Denn zu Beginn deiner Übung bemerkst du nichts als eine Finsternis, sozusagen eine Wolke des Nichtwissens, genau weißt du nicht, was das ist, außer dass du in deinem Willen ein von allem entblößtes Verlangen nach Gott spürst. Du magst dich bemühen wie du willst, dennoch bleiben diese Dunkelheit und diese Wolke zwischen dir und deinem Gott und hindern dich, Ihn mit dem Lichte deiner geistigen Verstandeskraft in deiner Vernunft deutlich zu erkennen oder in seliger Liebe in deinem Herzen zu spüren.
Mache dich deshalb bereit, in dieser Dunkelheit so lange wie möglich zu verweilen und immerfort nach dem, den du liebst, zu rufen; denn wenn du Ihn je fühlen oder sehen können wirst, sofern dies hienieden möglich ist, so kann dies doch immer nur in jener Wolke und Dunkelheit geschehen.
Wenn du dich indes eifrig in diesem Werk bemühst, so wie ich es dir rate, glaube ich wohl, dass Gott in Seiner Gnade dir diese erwähnte Schau gewährt.

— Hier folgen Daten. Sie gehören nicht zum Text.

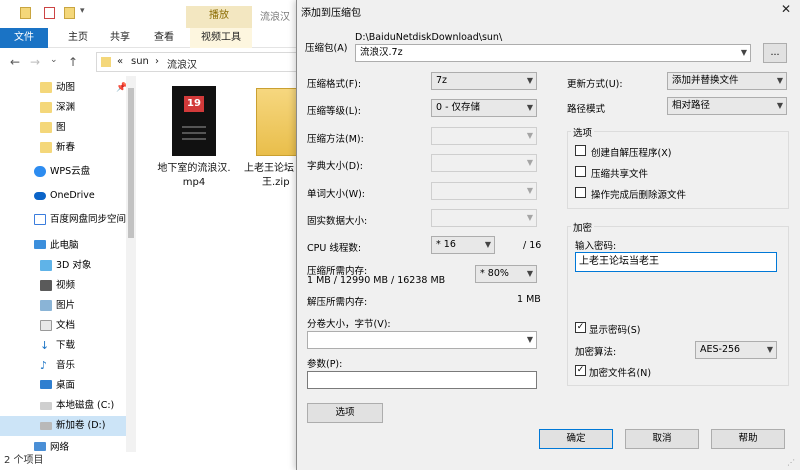  What do you see at coordinates (484, 163) in the screenshot?
I see `dict-select: ▼` at bounding box center [484, 163].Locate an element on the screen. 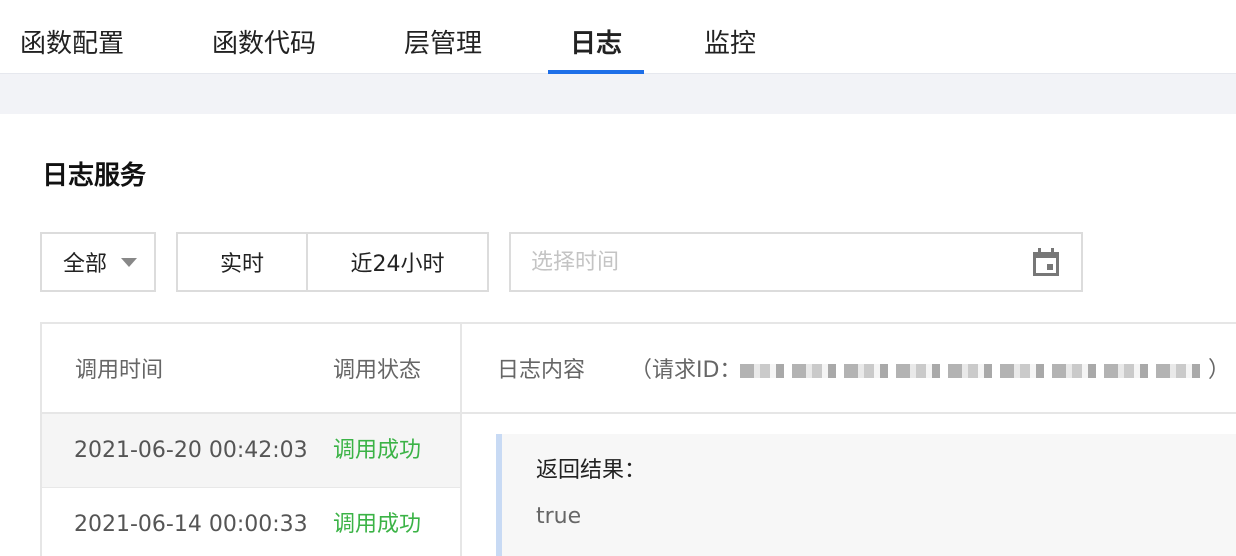  scope-dropdown: 全部 is located at coordinates (98, 262).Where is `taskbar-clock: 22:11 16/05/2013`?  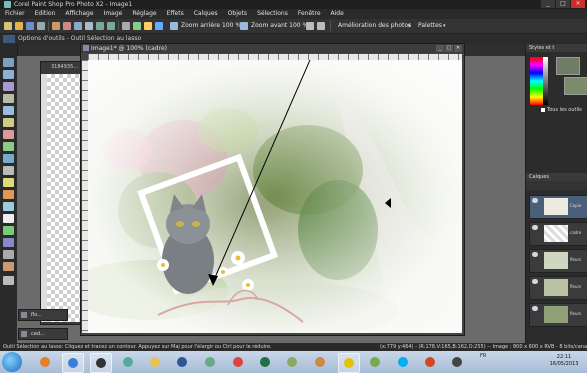 taskbar-clock: 22:11 16/05/2013 is located at coordinates (564, 361).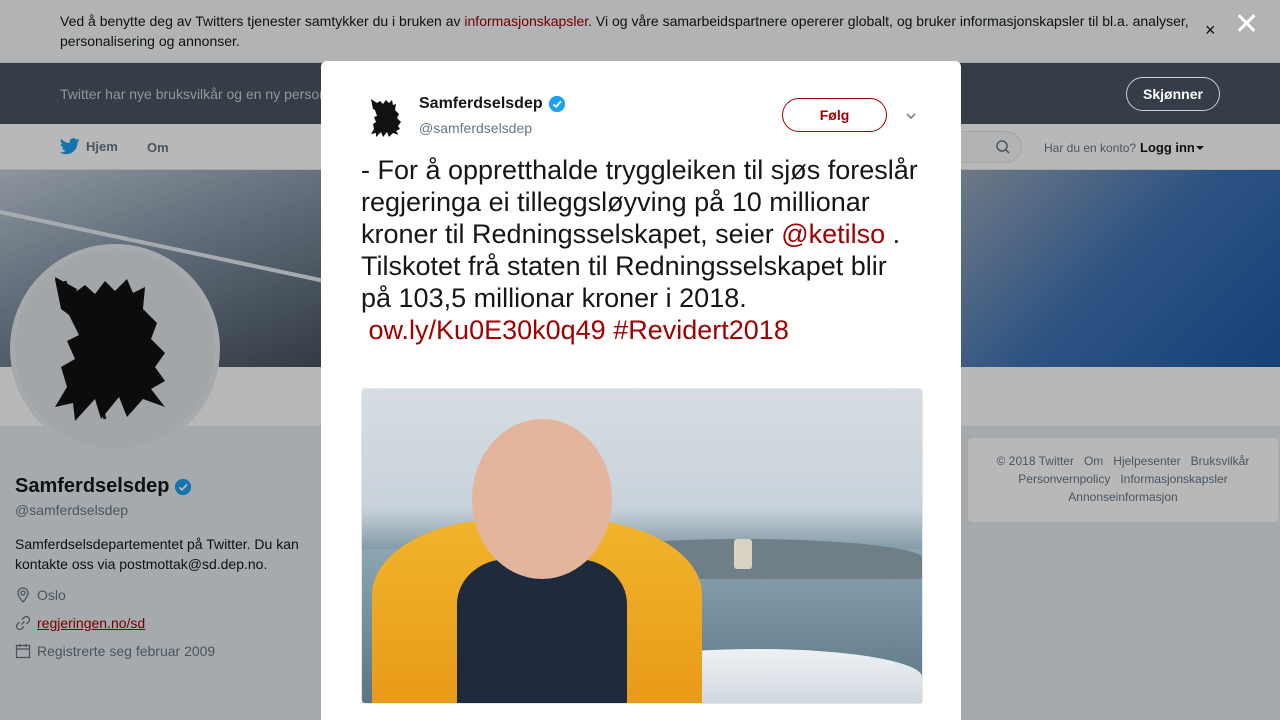 The height and width of the screenshot is (720, 1280). I want to click on tweet-author-handle: @samferdselsdep, so click(476, 128).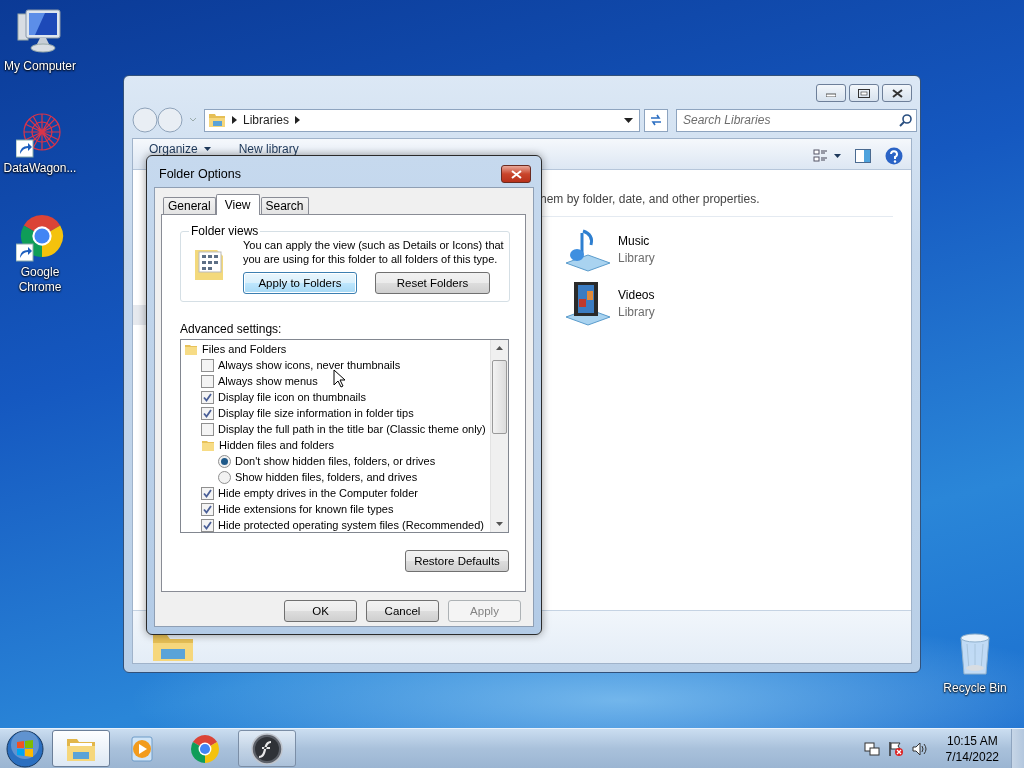  What do you see at coordinates (628, 120) in the screenshot?
I see `dropdown-arrow-icon` at bounding box center [628, 120].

Die Wolke des Nichtwissens, in: Richard Reschika, Praxis christlicher Mystik, Freiburg/Br. 2007

Wahre Selbsteinschätzung

Zuerst sollst du wissen, worin Demut besteht. Erst, wenn du das klar erkannt und erfasst hast, kann der Grund, aus dem Selbstbewusstsein entsteht, geistig erfasst werden.
Demut an sich ist nichts anderes als eine schonungslose Erkenntnis und Erfahrung des eigenen Selbst in seiner Beschaffenheit. Denn wer wirklich erkennt und erfährt, wie er ist, müsste gewiss auch wirklich demütig sein.
Zwei Gründe gibt es für diese Demut: der eine ist die schmutzige Erbärmlichkeit und Hinfälligkeit des Menschen … Der andere Grund ist die überströmende Liebe und Erhabenheit des göttlichen Seins, bei dessen Betrachtung die ganze Natur erbebt, die Gelehrten sich als Narren entlarven und alle Engel und Heiligen geblendet werden.

Die Wolke des Nichtwissens, in: Richard Reschika, Praxis christlicher Mystik, Freiburg/Br. 2007

 

Wolke des Nichtwissens und Brief persönlicher Führung

“Die Wolke des Nichtwissens“ („The Cloud of Unknowing“) ist der Titel einer gegen Ende des 14. Jahrhunderts in Mittelengland verfassten Schrift, die auf eine einfache, jedoch sehr subtile und profunde Weise den Weg der Kontemplation beschreibt. Das Werk bietet dem zur Kontemplation berufenen Leser eine praktische Anleitung auf dem kontemplativen Weg, indem der Autor ihn lehrt, von allen Bildern und Gedanken leer zu werden, alles begriffliche Denken aufzugeben und unter der „Wolke des Vergessens“ (zwischen dem Übenden und allem Geschaffenen) zu begraben. Die dadurch frei gewordene „nackte“ Liebe muss zu Gott in die „Wolke des Nichtwissens“ (zwischen dem Übenden und Gott) aufsteigen. In der Wolke des Nichtwissens befinden wir uns im „mystischen Schweigen“ (Dionysius).